- Relator(a)
- Ministra Regina Helena Costa
- Órgão julgador
- Primeira Turma
- Data do julgamento
- 04/10/2016
- Data de publicação
- 19/10/2016
STJ – Acórdão, Rel. Ministra Regina Helena Costa, Primeira Turma, j. 04/10/2016, p. 19/10/2016
PROCESSUAL CIVIL. TRIBUTÁRIO. AGRAVO INTERNO NO RECURSO ESPECIAL. CÓDIGO DE PROCESSO CIVIL DE 2015. APLICABILIDADE. ARGUMENTOS INSUFICIENTES PARA DESCONSTITUIR A DECISÃO ATACADA. RECURSO ESPECIAL PARCIALMENTE PROVIDO. ACÓRDÃO RECORRIDO ASSENTADO EM FUNDAMENTOS CONSTITUCIONAIS. IMPOSSIBILIDADE DE REVISÃO EM SEDE DE RECURSO ESPECIAL. FUNRURAL. CONTRIBUIÇÃO SOCIAL. EMPREGADOR RURAL PESSOA FÍSICA. ART. 22, I, DA LEI N. 8.212/90. DECLARAÇÃO DE INCONSTITUCIONALIDADE. APLICAÇÃO DA REDAÇÃO ORIGINÁRIA. REPRISTINAÇÃO. POSSIBILIDADE. PRECEDENTES. I - Consoante o decidido pelo Plenário desta Corte na sessão realizada em 09.03.2016, o regime recursal será determinado pela data da publicação do provimento jurisdicional impugnado. Assim sendo, in casu, aplica-se o Código de Processo Civil de 2015. II - O recurso especial possui fundamentação vinculada, não se constituindo em instrumento processual destinado a revisar acórdão com base em fundamentos eminentemente constitucionais, tendo em vista a necessidade de interpretação de matéria de competência exclusiva da Suprema Corte.

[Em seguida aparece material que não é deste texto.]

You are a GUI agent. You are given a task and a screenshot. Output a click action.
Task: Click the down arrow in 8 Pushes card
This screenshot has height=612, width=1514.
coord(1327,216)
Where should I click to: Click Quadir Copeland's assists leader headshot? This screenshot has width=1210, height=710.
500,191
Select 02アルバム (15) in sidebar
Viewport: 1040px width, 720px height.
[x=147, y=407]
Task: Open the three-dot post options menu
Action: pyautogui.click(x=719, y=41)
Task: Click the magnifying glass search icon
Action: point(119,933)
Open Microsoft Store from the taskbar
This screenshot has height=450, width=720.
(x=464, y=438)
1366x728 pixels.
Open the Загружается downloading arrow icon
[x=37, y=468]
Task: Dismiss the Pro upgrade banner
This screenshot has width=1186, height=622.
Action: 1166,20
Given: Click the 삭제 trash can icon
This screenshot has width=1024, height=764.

III - O Superior Tribunal de Justiça tem entendimento pacificado segundo o qual, declarada a inconstitucionalidade da lei que determinava a revogação do art. 22, I, da Lei n. 8.212/90, alterando a base de incidência da contribuição da folha de pagamentos para o faturamento, aplica-se a redação originária do art. 22, I, da Lei n. 8.212/90, o qual determina que as empresas de atividade rural recolham a contribuição sobre a folha de salários. IV - O Agravante não apresenta, no agravo, argumentos suficientes para desconstituir a decisão recorrida. V - Agravo Interno improvido. (AgInt no REsp n. 1.509.281/GO, relatora Ministra Regina Helena Costa, Primeira Turma, julgado em 4/10/2016, DJe de 19/10/2016.)